» Directions for this task
Would you set down each line of the data below exactly?

─── Records provided

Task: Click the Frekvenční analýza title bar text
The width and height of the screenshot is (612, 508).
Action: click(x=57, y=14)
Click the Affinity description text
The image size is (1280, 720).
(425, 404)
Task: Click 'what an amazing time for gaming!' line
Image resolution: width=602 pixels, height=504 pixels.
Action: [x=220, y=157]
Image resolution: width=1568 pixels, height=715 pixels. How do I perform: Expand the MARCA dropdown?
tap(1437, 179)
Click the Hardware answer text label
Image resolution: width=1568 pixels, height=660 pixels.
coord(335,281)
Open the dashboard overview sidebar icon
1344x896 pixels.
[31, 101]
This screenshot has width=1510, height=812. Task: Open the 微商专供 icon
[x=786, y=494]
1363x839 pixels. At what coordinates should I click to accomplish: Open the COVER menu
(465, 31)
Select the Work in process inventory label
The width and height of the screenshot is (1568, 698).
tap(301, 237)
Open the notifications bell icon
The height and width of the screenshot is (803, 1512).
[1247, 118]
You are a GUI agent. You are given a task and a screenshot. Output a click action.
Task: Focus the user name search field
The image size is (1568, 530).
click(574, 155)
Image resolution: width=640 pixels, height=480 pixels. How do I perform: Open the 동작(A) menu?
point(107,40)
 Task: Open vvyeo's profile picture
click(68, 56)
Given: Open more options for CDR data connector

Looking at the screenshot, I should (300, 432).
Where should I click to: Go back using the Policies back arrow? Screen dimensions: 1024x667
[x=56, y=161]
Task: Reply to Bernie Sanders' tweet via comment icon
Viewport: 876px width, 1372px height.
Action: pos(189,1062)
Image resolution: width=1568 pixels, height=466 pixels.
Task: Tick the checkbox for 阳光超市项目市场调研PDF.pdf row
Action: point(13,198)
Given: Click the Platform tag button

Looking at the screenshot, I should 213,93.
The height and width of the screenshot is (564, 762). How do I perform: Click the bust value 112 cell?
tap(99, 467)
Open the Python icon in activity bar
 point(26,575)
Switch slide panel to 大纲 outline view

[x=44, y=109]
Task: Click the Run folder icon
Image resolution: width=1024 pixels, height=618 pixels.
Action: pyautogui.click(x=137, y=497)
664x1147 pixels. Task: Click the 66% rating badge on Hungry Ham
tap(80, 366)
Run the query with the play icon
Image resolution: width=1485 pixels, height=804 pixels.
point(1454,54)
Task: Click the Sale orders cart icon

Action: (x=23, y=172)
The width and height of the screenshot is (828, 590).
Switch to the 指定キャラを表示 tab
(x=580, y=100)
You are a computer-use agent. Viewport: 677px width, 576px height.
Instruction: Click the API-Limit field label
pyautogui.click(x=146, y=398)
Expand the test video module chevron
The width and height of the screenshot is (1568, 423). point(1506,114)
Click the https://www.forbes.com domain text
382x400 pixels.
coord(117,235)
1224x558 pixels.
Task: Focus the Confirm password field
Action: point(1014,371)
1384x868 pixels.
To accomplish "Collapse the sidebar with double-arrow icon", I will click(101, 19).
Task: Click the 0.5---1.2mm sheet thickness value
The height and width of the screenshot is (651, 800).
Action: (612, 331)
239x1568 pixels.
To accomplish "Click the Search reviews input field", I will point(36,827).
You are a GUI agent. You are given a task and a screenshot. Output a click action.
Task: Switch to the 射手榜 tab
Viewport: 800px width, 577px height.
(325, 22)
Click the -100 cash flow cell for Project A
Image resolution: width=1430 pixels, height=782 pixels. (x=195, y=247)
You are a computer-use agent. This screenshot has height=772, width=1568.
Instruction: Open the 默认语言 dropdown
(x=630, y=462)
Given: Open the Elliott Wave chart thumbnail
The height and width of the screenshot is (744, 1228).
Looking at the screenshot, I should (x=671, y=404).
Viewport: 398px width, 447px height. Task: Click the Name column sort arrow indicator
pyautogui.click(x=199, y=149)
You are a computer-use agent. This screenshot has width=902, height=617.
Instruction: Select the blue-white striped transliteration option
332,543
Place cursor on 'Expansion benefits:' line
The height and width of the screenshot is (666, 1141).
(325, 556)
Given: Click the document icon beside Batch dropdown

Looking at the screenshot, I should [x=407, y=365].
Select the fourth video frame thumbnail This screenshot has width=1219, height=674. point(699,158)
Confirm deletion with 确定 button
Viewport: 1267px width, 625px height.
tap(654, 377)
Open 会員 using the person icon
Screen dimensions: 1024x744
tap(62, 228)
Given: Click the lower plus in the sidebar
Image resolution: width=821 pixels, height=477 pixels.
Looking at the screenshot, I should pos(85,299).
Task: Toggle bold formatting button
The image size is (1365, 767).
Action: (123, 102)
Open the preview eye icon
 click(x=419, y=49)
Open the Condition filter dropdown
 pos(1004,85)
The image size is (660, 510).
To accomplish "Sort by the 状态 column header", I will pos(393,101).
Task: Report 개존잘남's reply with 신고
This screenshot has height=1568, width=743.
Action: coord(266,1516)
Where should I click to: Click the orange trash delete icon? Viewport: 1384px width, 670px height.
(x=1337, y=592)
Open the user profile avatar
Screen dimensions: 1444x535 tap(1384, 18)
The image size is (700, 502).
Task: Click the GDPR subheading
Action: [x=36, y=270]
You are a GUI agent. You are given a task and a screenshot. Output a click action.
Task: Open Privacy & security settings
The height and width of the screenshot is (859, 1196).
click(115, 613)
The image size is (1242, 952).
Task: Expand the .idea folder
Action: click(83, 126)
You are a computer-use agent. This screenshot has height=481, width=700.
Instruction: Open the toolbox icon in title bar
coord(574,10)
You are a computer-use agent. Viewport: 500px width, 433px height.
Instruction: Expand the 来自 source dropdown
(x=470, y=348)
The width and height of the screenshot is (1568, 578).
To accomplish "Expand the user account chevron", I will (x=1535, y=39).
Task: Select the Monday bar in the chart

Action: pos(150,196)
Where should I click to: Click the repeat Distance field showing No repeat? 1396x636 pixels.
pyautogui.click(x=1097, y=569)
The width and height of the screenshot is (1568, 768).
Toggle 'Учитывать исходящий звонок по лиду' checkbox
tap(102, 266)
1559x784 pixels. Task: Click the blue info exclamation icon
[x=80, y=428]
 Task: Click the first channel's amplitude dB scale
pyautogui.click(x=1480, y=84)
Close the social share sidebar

──────

» Answer for the task
Task: Click the Frekvenční analýza title bar text
The width and height of the screenshot is (612, 508).
Action: click(x=57, y=14)
Click the Affinity description text
The image size is (1280, 720).
(425, 404)
Task: Click 'what an amazing time for gaming!' line
Image resolution: width=602 pixels, height=504 pixels.
Action: [x=220, y=157]
Image resolution: width=1568 pixels, height=715 pixels. How do I perform: Expand the MARCA dropdown?
tap(1437, 179)
Click the Hardware answer text label
Image resolution: width=1568 pixels, height=660 pixels.
coord(335,281)
Open the dashboard overview sidebar icon
1344x896 pixels.
[31, 101]
This screenshot has width=1510, height=812. Task: Open the 微商专供 icon
[x=786, y=494]
1363x839 pixels. At what coordinates should I click to accomplish: Open the COVER menu
(465, 31)
Select the Work in process inventory label
The width and height of the screenshot is (1568, 698).
tap(301, 237)
Open the notifications bell icon
The height and width of the screenshot is (803, 1512).
[1247, 118]
You are a GUI agent. You are given a task and a screenshot. Output a click action.
Task: Focus the user name search field
The image size is (1568, 530).
click(574, 155)
Image resolution: width=640 pixels, height=480 pixels. How do I perform: Open the 동작(A) menu?
point(107,40)
 Task: Open vvyeo's profile picture
click(68, 56)
Given: Open more options for CDR data connector

Looking at the screenshot, I should (300, 432).
Where should I click to: Go back using the Policies back arrow? Screen dimensions: 1024x667
[x=56, y=161]
Task: Reply to Bernie Sanders' tweet via comment icon
Viewport: 876px width, 1372px height.
Action: pos(189,1062)
Image resolution: width=1568 pixels, height=466 pixels.
Task: Tick the checkbox for 阳光超市项目市场调研PDF.pdf row
Action: point(13,198)
Given: Click the Platform tag button

Looking at the screenshot, I should 213,93.
The height and width of the screenshot is (564, 762). How do I perform: Click the bust value 112 cell?
tap(99, 467)
Open the Python icon in activity bar
 point(26,575)
Switch slide panel to 大纲 outline view

[x=44, y=109]
Task: Click the Run folder icon
Image resolution: width=1024 pixels, height=618 pixels.
Action: pyautogui.click(x=137, y=497)
664x1147 pixels. Task: Click the 66% rating badge on Hungry Ham
tap(80, 366)
Run the query with the play icon
Image resolution: width=1485 pixels, height=804 pixels.
point(1454,54)
Task: Click the Sale orders cart icon

Action: (x=23, y=172)
The width and height of the screenshot is (828, 590).
Switch to the 指定キャラを表示 tab
(x=580, y=100)
You are a computer-use agent. Viewport: 677px width, 576px height.
Instruction: Click the API-Limit field label
pyautogui.click(x=146, y=398)
Expand the test video module chevron
The width and height of the screenshot is (1568, 423). point(1506,114)
Click the https://www.forbes.com domain text
382x400 pixels.
coord(117,235)
1224x558 pixels.
Task: Focus the Confirm password field
Action: point(1014,371)
1384x868 pixels.
To accomplish "Collapse the sidebar with double-arrow icon", I will click(101, 19).
Task: Click the 0.5---1.2mm sheet thickness value
The height and width of the screenshot is (651, 800).
Action: (612, 331)
239x1568 pixels.
To accomplish "Click the Search reviews input field", I will point(36,827).
You are a GUI agent. You are given a task and a screenshot. Output a click action.
Task: Switch to the 射手榜 tab
Viewport: 800px width, 577px height.
(325, 22)
Click the -100 cash flow cell for Project A
Image resolution: width=1430 pixels, height=782 pixels. (x=195, y=247)
You are a computer-use agent. This screenshot has height=772, width=1568.
Instruction: Open the 默认语言 dropdown
(x=630, y=462)
Given: Open the Elliott Wave chart thumbnail
The height and width of the screenshot is (744, 1228).
Looking at the screenshot, I should (x=671, y=404).
Viewport: 398px width, 447px height. Task: Click the Name column sort arrow indicator
pyautogui.click(x=199, y=149)
You are a computer-use agent. This screenshot has width=902, height=617.
Instruction: Select the blue-white striped transliteration option
332,543
Place cursor on 'Expansion benefits:' line
The height and width of the screenshot is (666, 1141).
(325, 556)
Given: Click the document icon beside Batch dropdown

Looking at the screenshot, I should [x=407, y=365].
Select the fourth video frame thumbnail This screenshot has width=1219, height=674. point(699,158)
Confirm deletion with 确定 button
Viewport: 1267px width, 625px height.
tap(654, 377)
Open 会員 using the person icon
Screen dimensions: 1024x744
tap(62, 228)
Given: Click the lower plus in the sidebar
Image resolution: width=821 pixels, height=477 pixels.
Looking at the screenshot, I should pos(85,299).
Task: Toggle bold formatting button
The image size is (1365, 767).
Action: (123, 102)
Open the preview eye icon
 click(x=419, y=49)
Open the Condition filter dropdown
 pos(1004,85)
The image size is (660, 510).
To accomplish "Sort by the 状态 column header", I will pos(393,101).
Task: Report 개존잘남's reply with 신고
This screenshot has height=1568, width=743.
Action: coord(266,1516)
Where should I click to: Click the orange trash delete icon? Viewport: 1384px width, 670px height.
(x=1337, y=592)
Open the user profile avatar
Screen dimensions: 1444x535 tap(1384, 18)
The image size is (700, 502).
Task: Click the GDPR subheading
Action: [x=36, y=270]
You are a GUI agent. You are given a task and a screenshot. Output a click action.
Task: Open Privacy & security settings
The height and width of the screenshot is (859, 1196).
click(115, 613)
The image size is (1242, 952).
Task: Expand the .idea folder
Action: click(83, 126)
You are a computer-use agent. This screenshot has height=481, width=700.
Instruction: Open the toolbox icon in title bar
coord(574,10)
You are a computer-use agent. Viewport: 500px width, 433px height.
Instruction: Expand the 来自 source dropdown
(x=470, y=348)
The width and height of the screenshot is (1568, 578).
To accomplish "Expand the user account chevron", I will (x=1535, y=39).
Task: Select the Monday bar in the chart

Action: pos(150,196)
Where should I click to: Click the repeat Distance field showing No repeat? 1396x636 pixels.
pyautogui.click(x=1097, y=569)
The width and height of the screenshot is (1568, 768).
Toggle 'Учитывать исходящий звонок по лиду' checkbox
tap(102, 266)
1559x784 pixels. Task: Click the blue info exclamation icon
[x=80, y=428]
 Task: Click the first channel's amplitude dB scale
pyautogui.click(x=1480, y=84)
Close the social share sidebar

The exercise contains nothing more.